*WORK ITEM*.
Word for word, repeat all of the entries below.

━━━

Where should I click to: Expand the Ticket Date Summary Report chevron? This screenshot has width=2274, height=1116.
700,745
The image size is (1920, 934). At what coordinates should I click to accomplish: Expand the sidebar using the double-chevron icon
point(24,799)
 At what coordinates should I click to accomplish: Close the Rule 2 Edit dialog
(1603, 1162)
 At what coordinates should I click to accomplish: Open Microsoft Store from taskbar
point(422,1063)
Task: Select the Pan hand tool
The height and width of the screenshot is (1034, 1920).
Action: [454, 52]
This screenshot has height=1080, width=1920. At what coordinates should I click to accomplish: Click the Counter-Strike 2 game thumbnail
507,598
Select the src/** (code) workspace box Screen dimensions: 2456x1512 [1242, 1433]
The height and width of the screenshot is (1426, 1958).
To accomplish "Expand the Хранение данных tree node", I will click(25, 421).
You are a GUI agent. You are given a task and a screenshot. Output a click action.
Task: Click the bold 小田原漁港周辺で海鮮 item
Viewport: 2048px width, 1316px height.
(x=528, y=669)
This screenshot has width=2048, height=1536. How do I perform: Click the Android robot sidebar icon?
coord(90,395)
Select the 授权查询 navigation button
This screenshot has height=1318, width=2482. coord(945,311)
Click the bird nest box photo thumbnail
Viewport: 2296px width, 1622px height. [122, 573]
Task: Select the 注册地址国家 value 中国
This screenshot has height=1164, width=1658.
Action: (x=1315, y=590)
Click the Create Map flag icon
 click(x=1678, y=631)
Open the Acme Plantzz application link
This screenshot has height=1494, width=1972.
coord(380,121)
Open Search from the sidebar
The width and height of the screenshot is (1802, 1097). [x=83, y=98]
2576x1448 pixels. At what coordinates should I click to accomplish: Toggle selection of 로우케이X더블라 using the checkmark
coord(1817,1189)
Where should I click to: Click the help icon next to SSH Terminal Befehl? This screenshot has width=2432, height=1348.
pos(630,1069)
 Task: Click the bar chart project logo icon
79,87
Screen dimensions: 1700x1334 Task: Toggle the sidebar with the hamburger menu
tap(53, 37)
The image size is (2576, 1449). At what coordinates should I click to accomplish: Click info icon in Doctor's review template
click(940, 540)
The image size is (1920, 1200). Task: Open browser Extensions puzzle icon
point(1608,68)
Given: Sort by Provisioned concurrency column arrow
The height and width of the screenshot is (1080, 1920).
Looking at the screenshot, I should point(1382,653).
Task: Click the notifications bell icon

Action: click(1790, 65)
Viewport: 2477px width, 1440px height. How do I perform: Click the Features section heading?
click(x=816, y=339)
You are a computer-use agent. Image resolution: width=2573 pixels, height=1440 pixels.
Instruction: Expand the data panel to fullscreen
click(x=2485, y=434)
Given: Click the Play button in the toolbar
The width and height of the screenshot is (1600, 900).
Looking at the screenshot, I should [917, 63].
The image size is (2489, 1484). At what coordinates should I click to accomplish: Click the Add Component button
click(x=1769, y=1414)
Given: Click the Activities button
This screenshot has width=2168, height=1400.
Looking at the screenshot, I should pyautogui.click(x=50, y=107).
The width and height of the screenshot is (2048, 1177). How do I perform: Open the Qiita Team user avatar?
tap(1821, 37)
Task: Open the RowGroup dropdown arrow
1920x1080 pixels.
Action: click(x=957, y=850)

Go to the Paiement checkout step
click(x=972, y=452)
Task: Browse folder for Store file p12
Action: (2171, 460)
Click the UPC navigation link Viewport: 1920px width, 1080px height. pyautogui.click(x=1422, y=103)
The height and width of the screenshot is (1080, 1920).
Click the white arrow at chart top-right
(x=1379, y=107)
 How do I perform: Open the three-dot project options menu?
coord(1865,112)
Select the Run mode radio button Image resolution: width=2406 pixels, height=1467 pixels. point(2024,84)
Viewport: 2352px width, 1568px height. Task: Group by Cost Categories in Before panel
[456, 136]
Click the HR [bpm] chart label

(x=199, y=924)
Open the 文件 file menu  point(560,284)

━━━

*TASK OUTPUT*.
Where should I click to: Expand the Ticket Date Summary Report chevron? This screenshot has width=2274, height=1116.
700,745
The image size is (1920, 934). At what coordinates should I click to accomplish: Expand the sidebar using the double-chevron icon
point(24,799)
 At what coordinates should I click to accomplish: Close the Rule 2 Edit dialog
(1603, 1162)
 At what coordinates should I click to accomplish: Open Microsoft Store from taskbar
point(422,1063)
Task: Select the Pan hand tool
The height and width of the screenshot is (1034, 1920).
Action: [454, 52]
This screenshot has height=1080, width=1920. At what coordinates should I click to accomplish: Click the Counter-Strike 2 game thumbnail
507,598
Select the src/** (code) workspace box Screen dimensions: 2456x1512 [1242, 1433]
The height and width of the screenshot is (1426, 1958).
To accomplish "Expand the Хранение данных tree node", I will click(25, 421).
You are a GUI agent. You are given a task and a screenshot. Output a click action.
Task: Click the bold 小田原漁港周辺で海鮮 item
Viewport: 2048px width, 1316px height.
(x=528, y=669)
This screenshot has width=2048, height=1536. How do I perform: Click the Android robot sidebar icon?
coord(90,395)
Select the 授权查询 navigation button
This screenshot has height=1318, width=2482. coord(945,311)
Click the bird nest box photo thumbnail
Viewport: 2296px width, 1622px height. [122, 573]
Task: Select the 注册地址国家 value 中国
This screenshot has height=1164, width=1658.
Action: (x=1315, y=590)
Click the Create Map flag icon
 click(x=1678, y=631)
Open the Acme Plantzz application link
This screenshot has height=1494, width=1972.
coord(380,121)
Open Search from the sidebar
The width and height of the screenshot is (1802, 1097). [x=83, y=98]
2576x1448 pixels. At what coordinates should I click to accomplish: Toggle selection of 로우케이X더블라 using the checkmark
coord(1817,1189)
Where should I click to: Click the help icon next to SSH Terminal Befehl? This screenshot has width=2432, height=1348.
pos(630,1069)
 Task: Click the bar chart project logo icon
79,87
Screen dimensions: 1700x1334 Task: Toggle the sidebar with the hamburger menu
tap(53, 37)
The image size is (2576, 1449). At what coordinates should I click to accomplish: Click info icon in Doctor's review template
click(940, 540)
The image size is (1920, 1200). Task: Open browser Extensions puzzle icon
point(1608,68)
Given: Sort by Provisioned concurrency column arrow
The height and width of the screenshot is (1080, 1920).
Looking at the screenshot, I should point(1382,653).
Task: Click the notifications bell icon

Action: click(1790, 65)
Viewport: 2477px width, 1440px height. How do I perform: Click the Features section heading?
click(x=816, y=339)
You are a computer-use agent. Image resolution: width=2573 pixels, height=1440 pixels.
Instruction: Expand the data panel to fullscreen
click(x=2485, y=434)
Given: Click the Play button in the toolbar
The width and height of the screenshot is (1600, 900).
Looking at the screenshot, I should [917, 63].
The image size is (2489, 1484). At what coordinates should I click to accomplish: Click the Add Component button
click(x=1769, y=1414)
Given: Click the Activities button
This screenshot has width=2168, height=1400.
Looking at the screenshot, I should pyautogui.click(x=50, y=107).
The width and height of the screenshot is (2048, 1177). How do I perform: Open the Qiita Team user avatar?
tap(1821, 37)
Task: Open the RowGroup dropdown arrow
1920x1080 pixels.
Action: click(x=957, y=850)

Go to the Paiement checkout step
click(x=972, y=452)
Task: Browse folder for Store file p12
Action: (2171, 460)
Click the UPC navigation link Viewport: 1920px width, 1080px height. pyautogui.click(x=1422, y=103)
The height and width of the screenshot is (1080, 1920).
Click the white arrow at chart top-right
(x=1379, y=107)
 How do I perform: Open the three-dot project options menu?
coord(1865,112)
Select the Run mode radio button Image resolution: width=2406 pixels, height=1467 pixels. point(2024,84)
Viewport: 2352px width, 1568px height. Task: Group by Cost Categories in Before panel
[456, 136]
Click the HR [bpm] chart label

(x=199, y=924)
Open the 文件 file menu  point(560,284)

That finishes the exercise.